Set Cover / greedy algorithm

A brief review of the greedy algorithm for the Set-Cover problem.

 



The algorithm

  input: collection S of sets over universe U, costs c: S\rightarrow {\mathbb R}_+
  output: set cover C
1. Let C \leftarrow \emptyset .
2. Repeat until C is a set cover:
3. Find a set s\in S maximizing the number of elements in s
not yet covered by any set in C, divided by the cost c_ s.
4. Add s to C.
5. Return C.

Performance guarantee

The following performance guarantee was proved in the 1970’s:

Theorem ([3, 4, 1]).

The greedy set-cover algorithm returns a set cover of cost at most {\rm H}(d)\, {\textsc{opt}}, where {\textsc{opt}} is the minimum cost of any set cover, d = \max _{s\in S} |s| is the maximum set size, and {\rm H}(d)\approx 0.58+\ln d is the dth Harmonic number.

The guarantee actually holds with respect to the optimum fractional set cover.
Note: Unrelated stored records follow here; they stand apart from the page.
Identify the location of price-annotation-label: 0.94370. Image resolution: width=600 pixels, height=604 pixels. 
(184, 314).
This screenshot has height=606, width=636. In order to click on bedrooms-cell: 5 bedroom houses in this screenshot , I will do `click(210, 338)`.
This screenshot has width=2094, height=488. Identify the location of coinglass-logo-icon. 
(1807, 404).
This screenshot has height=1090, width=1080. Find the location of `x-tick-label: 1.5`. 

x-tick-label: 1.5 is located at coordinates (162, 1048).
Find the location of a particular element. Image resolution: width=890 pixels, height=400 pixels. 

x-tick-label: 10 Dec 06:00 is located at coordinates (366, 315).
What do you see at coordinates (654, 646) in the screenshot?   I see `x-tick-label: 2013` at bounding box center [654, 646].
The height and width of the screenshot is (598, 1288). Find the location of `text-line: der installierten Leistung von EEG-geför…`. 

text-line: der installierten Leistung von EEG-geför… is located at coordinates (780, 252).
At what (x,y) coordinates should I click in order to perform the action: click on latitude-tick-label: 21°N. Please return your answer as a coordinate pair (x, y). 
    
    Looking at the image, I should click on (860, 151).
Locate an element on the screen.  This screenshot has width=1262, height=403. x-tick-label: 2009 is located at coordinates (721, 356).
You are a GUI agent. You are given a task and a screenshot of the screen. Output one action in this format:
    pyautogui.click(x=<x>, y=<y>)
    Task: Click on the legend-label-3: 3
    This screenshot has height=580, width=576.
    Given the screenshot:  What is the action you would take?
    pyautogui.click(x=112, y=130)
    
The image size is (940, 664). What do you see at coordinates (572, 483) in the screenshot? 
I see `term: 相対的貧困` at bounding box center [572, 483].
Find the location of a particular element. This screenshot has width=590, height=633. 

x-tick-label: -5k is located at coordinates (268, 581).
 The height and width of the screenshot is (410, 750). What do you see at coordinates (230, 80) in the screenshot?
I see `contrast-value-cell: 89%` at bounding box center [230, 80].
The proof is typically given as a charging argument, or by a primal-dual argument (constructing a related dual solution to bound opt).

The logarithmic approximation guarantee is the best possible in the following sense: if P\ne NP, in the worst case, no polynomial-time algorithm guarantees a cover of cost o({\textsc{opt}}\log n), where n=|U| is the number of elements to be covered [2].